Lake District Ulusal Parkı, tabloyu andıran büyüleyici görünümü ve nefes kesen doğasıyla İngiltere’nin en etkileyici noktalarından. Bu park aynı zamanda ülkenin en derin gölü Wastwater ve en yüksek dağı olan Scafell Pike’a da ev sahipliği yapıyor. Yürüyüş yolları, bisiklet parkurları ile doğa severlerin gözdesi olan bölge, su sporları için de oldukça cazip.

Birmingham şehrine 35 kilometre uzaklıkta yer alan ve William Shakespeare’in doğum yeri olmasıyla ünlenen Stratford-upon-Avon kasabasında, her yıl ünlü isim için doğum günü etkinlikleri düzenleniyor.
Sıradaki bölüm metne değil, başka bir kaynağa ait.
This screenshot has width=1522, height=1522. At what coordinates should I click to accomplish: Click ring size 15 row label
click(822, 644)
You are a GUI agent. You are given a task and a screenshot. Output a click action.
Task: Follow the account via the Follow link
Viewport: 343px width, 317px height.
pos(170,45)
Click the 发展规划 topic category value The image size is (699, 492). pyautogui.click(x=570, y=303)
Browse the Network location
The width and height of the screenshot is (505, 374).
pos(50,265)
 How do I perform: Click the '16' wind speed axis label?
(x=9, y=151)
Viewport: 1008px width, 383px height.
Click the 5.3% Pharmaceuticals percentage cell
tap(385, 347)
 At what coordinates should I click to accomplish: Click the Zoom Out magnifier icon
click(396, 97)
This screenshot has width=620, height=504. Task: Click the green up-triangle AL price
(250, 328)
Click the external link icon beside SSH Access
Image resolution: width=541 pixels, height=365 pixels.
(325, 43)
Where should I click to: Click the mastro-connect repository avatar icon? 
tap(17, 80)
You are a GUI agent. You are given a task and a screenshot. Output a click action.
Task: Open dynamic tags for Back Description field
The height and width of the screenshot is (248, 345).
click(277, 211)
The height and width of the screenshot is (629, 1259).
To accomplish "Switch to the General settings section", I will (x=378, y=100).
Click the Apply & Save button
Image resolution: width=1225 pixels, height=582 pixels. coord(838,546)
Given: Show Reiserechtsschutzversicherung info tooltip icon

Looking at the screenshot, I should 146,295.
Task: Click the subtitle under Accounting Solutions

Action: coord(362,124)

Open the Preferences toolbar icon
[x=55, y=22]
Bu kapsamda Kraliyet Shakespeare Tiyatrosunda, Shakespeare oyunları da sahneleniyor.

Nottingham, İngiltere’nin kuzeyinde yer alan iki tepeli bir şehir. Zamanında Robin Hood’un mesken edindiği Nottingham, yemyeşil parkları ve eğlence hayatının renkliliği ile biliniyor. Öyle ki adım başı bar, gece kulübü ve restoranla karşılaşırsınız. Nüfusunun önemli bir bölümünü Hintli, Pakistanlı göçmenler ve öğrencilerden oluşuyor.

Lancaster Road’daki gökkuşağı gibi boyanmış rengarenk Chepstow Villaları şehre gelenlerin en sevdiği yerler arasında. Antika pazarı Portobello Road Market, Trellick Kulesi, Graffik Galerisi, Markalar Müzesi (Museum of Brands), Cute Mews evleri gibi şehirde keşfetmekten keyif alacağınız pek çok yer var.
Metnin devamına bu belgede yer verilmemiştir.